I flashed it a glance.

“Thank you.”

“You’re welcome.”

I moved aside on instinct as he left the room, but there was a moment of closeness. I wished I had the confidence to pull him back, and to ask him again, what made him a sicko. What had he done to end up here? And did he mean what he’d said that night when he’d pushed me away?

It’s not your mother I’m going to be wanting, Rosie, it’s you.

I couldn’t let it go. For once, I wanted to push forward with what I wanted. I didn’t want Jayden, the boys from block seven, or any of the guys in college. I didn’t like the pizza house manager, Marvin, and I didn’t want Kieran, the guy in the kitchen who’d been asking me out for months.

I wanted him. The man upstairs.

No matter how much I tried to deny it, I wanted him. And my fantasies had been getting filthier and filthier along with my books.

He was in the living room doorway when he finally looked back at me, and his breaths were still fast. His eyes were hard and dark.

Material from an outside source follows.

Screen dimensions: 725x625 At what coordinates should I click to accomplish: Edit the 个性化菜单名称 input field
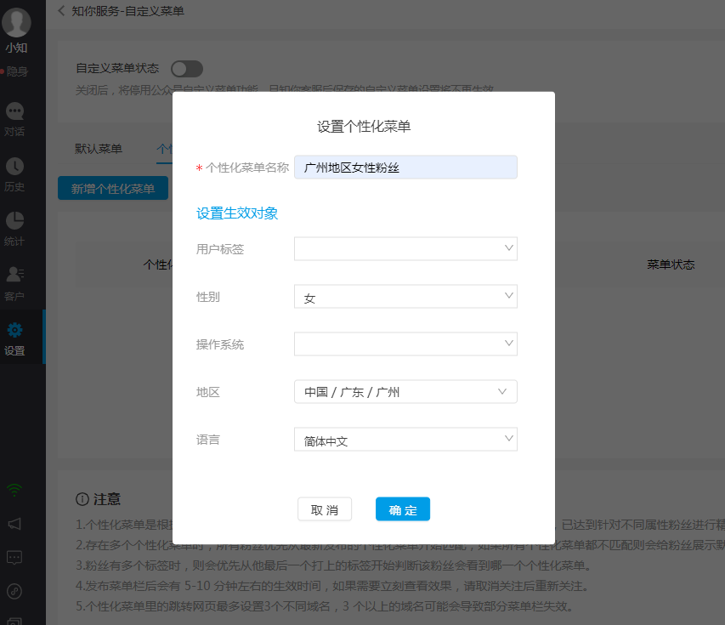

“You should get to bed,” he said. “I’ll just get you some water.”

“Thank you.”

Even now, at the height of underlying tension, he was still trying to take care of me. He disappeared for a short while, then came back and presented me with a glass. He kept at arm’s length, aiming for a casual smile that didn’t match up with his stare.

“Goodnight, Rosie.”

I didn’t want to say goodnight to him, but the words came automatically.

“Goodnight, Julian. Thanks for rescuing me. Again.”